Вихревой ритм спектакля с короткими остановками не давал зрителям опомниться, они открывали рот от изумления, хохотали, радовались, разгадывая лукавые головоломки с перекличками цитат, восхищались, как все лихо пригнано одно к другому. Их затопляло обаяние совсем молодых милых улыбчивых актеров, игравших на сверхблизком контакте, персонально с каждым, заглядывая в глаза, шепча в ухо, хватая за руку, чтобы тащить за собой. Небольшая студия на пятом этаже с помощью множества перегородок превратилась в путаный лабиринт, и на программке иллюстрацией служил черновик режиссерского плана с карандашными подписями вроде «тапки тут» и стрелками, указывающими направление движения. В тихие моменты из-за рядов драпировок слышался топот, музыка и голоса других сцен, но это не мешало -- напротив, создавало какое-то удивительное ощущение, что театр повсюду, в театр превратился весь мир. Название спектакля Optimus mundus («Лучший из миров») именно об этом и говорило.

Под радостные подбадривания «Пойдемте скорее, там уже Наташка бутерброды приготовила» в середине спектакля публику отправляли на антракт -- в «буфет», где собрались все 16 человек и Наташа, прицепив бумажную наколку и намазав губы бантиком, изображала буфетчицу. Она вынимала бутерброды стопками, тараторя: «Ешьте, все свежее, мне мама приготовила, я тут близко живу, сама все равно столько не съем», -- и болтала о том, о чем всегда зрители судачат в антрактах, -- об актерах. Что вот, мол, Максим -- настоящий певец, он закончил факультет музтеатра в ГИТИСе, а теперь зачем-то учится в институте современного искусства. И Аня тоже певица -- Гнесинку закончила. А Сережа -- актер из ГИТИСа, и сама она актриса, закончила «Щуку», а теперь работает в Театре Станиславского и даже одну главную роль играет -- мальчика в детском спектакле, потому что кто ж молодой актрисе Джульетту даст?
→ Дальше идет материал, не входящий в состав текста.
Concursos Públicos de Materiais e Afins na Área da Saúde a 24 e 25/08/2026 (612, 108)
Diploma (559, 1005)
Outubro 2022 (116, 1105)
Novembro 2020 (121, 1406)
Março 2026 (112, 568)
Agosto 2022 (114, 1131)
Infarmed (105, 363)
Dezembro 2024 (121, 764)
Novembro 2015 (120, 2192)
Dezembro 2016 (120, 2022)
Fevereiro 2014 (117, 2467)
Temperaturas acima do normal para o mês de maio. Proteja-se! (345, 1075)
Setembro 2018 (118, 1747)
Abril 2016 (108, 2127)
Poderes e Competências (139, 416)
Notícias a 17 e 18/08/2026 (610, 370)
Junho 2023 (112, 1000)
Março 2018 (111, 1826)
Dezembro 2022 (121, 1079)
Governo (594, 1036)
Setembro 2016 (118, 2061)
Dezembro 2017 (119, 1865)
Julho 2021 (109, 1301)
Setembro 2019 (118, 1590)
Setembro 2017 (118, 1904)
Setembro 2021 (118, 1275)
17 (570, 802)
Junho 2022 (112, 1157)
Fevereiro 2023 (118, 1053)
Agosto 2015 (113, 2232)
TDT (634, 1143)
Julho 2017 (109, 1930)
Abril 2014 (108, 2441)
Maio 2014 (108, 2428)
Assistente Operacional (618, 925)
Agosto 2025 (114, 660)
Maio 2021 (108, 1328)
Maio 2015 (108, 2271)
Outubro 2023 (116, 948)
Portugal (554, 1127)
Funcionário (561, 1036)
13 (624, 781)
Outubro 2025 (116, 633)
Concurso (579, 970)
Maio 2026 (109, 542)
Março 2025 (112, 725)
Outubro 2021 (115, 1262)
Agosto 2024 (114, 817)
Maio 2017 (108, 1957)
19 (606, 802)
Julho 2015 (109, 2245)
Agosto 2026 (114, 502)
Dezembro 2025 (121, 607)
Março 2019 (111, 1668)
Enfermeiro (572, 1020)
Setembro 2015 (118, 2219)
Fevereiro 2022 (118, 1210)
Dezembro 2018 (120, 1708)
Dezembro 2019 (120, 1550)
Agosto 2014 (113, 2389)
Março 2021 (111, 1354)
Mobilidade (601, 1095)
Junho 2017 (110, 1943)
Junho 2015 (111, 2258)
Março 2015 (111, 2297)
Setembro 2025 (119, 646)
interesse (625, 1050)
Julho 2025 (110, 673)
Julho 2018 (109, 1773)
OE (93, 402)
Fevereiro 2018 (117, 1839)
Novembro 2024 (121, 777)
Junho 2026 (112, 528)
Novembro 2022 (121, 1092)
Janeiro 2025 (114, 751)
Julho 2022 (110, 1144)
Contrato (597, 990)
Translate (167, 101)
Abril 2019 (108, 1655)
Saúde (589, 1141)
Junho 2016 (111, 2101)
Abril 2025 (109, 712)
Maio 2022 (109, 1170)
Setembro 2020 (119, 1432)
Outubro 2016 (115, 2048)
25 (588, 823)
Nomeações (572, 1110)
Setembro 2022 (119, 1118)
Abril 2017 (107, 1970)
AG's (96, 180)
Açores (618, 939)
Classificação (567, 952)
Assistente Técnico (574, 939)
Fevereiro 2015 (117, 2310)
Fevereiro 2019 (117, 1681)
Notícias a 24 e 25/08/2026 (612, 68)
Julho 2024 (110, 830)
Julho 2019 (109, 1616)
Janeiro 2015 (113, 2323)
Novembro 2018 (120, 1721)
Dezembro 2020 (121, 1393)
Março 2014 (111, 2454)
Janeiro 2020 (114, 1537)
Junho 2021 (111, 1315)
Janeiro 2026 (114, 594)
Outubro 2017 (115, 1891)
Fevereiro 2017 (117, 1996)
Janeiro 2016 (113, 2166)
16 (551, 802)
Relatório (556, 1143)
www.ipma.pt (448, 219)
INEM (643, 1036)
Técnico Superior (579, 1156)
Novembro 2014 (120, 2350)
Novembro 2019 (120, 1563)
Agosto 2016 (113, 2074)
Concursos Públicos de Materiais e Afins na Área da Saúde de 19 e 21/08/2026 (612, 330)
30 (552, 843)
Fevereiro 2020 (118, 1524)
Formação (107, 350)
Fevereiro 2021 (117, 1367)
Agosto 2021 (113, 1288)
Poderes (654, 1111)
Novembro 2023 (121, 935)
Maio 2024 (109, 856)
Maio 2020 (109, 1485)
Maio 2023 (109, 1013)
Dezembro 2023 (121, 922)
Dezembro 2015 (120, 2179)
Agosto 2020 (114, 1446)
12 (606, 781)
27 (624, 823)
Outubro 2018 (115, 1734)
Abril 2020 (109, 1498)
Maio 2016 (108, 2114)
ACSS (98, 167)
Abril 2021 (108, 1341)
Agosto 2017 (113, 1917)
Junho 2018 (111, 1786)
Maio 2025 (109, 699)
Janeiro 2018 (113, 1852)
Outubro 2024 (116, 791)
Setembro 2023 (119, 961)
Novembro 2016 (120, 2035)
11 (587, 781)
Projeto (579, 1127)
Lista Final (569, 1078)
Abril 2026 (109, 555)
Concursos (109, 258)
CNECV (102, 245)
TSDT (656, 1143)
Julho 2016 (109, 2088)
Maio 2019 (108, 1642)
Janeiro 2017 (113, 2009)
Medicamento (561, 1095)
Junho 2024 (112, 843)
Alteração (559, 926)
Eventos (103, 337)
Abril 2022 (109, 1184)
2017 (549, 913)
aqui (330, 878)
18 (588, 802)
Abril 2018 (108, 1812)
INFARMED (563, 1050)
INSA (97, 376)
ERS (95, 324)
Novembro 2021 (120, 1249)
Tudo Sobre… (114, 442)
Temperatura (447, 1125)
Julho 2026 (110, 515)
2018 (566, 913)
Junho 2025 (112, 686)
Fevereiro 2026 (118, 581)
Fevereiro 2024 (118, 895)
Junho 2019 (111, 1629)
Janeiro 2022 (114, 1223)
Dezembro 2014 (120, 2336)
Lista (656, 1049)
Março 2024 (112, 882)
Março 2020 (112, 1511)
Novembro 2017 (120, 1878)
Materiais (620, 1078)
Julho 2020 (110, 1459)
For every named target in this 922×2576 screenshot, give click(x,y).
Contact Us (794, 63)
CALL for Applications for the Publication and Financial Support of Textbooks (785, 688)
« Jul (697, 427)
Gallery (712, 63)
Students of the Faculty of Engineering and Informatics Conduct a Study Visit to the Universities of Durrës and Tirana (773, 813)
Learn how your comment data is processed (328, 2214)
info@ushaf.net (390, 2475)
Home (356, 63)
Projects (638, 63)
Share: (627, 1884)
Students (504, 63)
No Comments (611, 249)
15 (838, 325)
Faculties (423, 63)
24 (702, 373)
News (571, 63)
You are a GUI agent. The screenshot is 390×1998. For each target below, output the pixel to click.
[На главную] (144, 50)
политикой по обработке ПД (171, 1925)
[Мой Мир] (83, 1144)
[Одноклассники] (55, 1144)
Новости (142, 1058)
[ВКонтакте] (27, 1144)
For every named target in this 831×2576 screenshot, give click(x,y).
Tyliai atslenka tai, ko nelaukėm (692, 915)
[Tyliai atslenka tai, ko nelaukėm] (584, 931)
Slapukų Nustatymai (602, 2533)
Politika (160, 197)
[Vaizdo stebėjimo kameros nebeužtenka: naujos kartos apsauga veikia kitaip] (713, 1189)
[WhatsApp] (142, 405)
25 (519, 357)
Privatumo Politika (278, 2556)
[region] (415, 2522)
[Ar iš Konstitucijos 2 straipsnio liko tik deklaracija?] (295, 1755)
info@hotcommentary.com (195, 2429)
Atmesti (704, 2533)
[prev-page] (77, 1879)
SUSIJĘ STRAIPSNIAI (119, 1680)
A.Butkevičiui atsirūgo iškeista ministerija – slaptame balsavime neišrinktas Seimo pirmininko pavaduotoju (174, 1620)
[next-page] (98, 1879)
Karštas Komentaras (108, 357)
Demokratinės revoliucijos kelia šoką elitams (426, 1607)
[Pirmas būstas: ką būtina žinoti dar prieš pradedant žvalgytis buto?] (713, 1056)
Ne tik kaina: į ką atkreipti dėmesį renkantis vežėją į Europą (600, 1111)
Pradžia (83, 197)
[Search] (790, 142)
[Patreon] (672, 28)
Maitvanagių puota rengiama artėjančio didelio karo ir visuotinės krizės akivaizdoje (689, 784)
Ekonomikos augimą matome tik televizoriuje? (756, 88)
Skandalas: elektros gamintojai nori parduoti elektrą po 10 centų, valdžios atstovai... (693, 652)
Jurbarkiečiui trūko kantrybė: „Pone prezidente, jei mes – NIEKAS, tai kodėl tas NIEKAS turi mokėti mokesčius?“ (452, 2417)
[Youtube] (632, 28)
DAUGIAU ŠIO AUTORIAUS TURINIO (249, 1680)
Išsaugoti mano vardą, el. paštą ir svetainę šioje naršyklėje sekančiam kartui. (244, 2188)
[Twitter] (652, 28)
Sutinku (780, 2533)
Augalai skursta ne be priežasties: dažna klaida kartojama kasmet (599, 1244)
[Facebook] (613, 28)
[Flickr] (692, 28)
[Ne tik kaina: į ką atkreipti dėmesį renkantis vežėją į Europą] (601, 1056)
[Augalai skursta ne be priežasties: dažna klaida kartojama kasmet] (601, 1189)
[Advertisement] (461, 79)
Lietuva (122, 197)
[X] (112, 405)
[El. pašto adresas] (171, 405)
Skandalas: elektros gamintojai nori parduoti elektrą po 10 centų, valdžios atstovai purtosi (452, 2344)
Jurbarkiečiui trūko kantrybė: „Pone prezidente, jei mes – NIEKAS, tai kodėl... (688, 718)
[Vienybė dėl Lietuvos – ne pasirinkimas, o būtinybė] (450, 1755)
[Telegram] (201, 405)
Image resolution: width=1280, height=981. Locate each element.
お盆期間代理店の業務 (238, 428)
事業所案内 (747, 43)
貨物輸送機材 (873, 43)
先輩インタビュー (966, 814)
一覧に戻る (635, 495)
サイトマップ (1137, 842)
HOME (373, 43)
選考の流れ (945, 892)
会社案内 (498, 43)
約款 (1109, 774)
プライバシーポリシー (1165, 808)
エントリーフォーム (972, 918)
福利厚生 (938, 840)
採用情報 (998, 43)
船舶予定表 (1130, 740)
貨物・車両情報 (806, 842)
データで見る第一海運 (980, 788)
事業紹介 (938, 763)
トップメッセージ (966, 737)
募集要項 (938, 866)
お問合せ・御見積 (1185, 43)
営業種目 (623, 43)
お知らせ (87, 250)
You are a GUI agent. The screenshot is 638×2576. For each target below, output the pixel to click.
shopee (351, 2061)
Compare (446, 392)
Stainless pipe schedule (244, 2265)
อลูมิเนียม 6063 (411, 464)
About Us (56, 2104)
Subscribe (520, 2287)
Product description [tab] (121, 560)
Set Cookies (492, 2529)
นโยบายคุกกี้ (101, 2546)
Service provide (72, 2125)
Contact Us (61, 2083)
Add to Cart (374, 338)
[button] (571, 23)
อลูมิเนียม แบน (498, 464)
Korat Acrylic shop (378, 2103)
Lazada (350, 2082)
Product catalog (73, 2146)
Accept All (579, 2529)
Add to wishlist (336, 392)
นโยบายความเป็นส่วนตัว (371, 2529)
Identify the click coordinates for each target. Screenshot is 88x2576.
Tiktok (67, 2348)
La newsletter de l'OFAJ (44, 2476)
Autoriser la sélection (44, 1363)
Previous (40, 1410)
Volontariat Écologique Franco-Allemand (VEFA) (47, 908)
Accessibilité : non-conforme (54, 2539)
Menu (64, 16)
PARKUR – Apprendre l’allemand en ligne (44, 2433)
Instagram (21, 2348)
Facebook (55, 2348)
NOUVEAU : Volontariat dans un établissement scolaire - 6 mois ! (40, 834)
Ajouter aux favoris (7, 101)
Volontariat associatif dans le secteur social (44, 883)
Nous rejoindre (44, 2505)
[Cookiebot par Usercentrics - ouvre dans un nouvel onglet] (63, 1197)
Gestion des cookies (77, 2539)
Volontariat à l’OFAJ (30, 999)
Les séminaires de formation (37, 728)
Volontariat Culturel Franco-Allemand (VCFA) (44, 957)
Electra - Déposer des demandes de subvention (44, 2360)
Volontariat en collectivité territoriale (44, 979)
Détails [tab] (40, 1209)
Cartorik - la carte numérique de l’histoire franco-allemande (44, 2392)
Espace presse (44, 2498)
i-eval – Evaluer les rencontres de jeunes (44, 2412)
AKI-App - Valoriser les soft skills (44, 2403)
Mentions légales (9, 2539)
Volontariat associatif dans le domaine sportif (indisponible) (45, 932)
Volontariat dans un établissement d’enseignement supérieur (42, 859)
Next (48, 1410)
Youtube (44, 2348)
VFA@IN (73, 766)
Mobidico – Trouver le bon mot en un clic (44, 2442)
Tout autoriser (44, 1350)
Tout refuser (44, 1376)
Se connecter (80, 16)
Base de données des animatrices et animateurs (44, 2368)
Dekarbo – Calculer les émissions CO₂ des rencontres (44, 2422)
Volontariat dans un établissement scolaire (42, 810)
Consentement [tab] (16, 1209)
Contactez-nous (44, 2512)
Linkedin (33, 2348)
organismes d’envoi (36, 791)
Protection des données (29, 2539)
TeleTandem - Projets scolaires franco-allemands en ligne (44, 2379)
После антракта группы менялись «бенефициантами». Максим передал нас Сергею: «Вы не думайте, он тоже очень хороший актер, даже лучше меня» -- и все опять понеслось. В коридоре перед «Каменным гостем» Сергей, выбирая на вешалке плащ и шляпу, спрашивал у нас: «Как думаешь? Узнать меня нельзя?» -- и потом вся пушкинская трагедия, где Наташа играла Дону Анну, укладывалась в пять минут, а в финале мы слышали топот подбегающего со своей четверкой Командора. Сцену встречи графини Оливии с переодетой Виолой из шекспировской «Двенадцатой ночи» играла Аня, лежа на пианино, и Наташа с подрисованными усами. Но самой смешной была сцена из «Отелло»: сначала восьмерых зрителей Аня-Дездемона укладывала рядком на безразмерную кровать, пела колыбельную и подтыкала одеяло (в темноте зрители хихикали, что сейчас уснут). А потом на тряпочной стене появлялись грозные тени, Отелло-Сергей и Дездемона ложились на «кровать» по обе стороны зрителей и переговаривались, зажигая то с одной, то с другой стороны ночник, а потом ползли друг к другу через восемь пар ног, вызывая жуткий хохот.

На финал всех 16 зрителей наконец собрали вместе в как будто раздвинувшемся пространстве знакомого зала васильевской студии. Всех сажали на последние ряды, первые -- для видимости аншлага -- занимали античные бюсты. Актеры передавали своим зрителям пуки искусственных цветов, шепча: «На поклонах мне кинете, ладно?» А потом кланялись, ловили цветы и кидали их обратно, чтобы получить вновь, и сияли, и растроганно бормотали «Спасибо!» и «Сегодня полный зал!», а потом вдруг вновь начинали играть, конспективно прогоняя подряд все главные смерти из шекспировских трагедий. И это уже действительно был конец спектакля, тут на сцену выскочил веселый и такой же счастливый, как актеры и зрители, режиссер-художник-драматург, а потом зрители двинулись переобуваться, но завязывали шнурки о-очень медленно, потому что хотели, чтобы этот сеанс общего счастья длился подольше.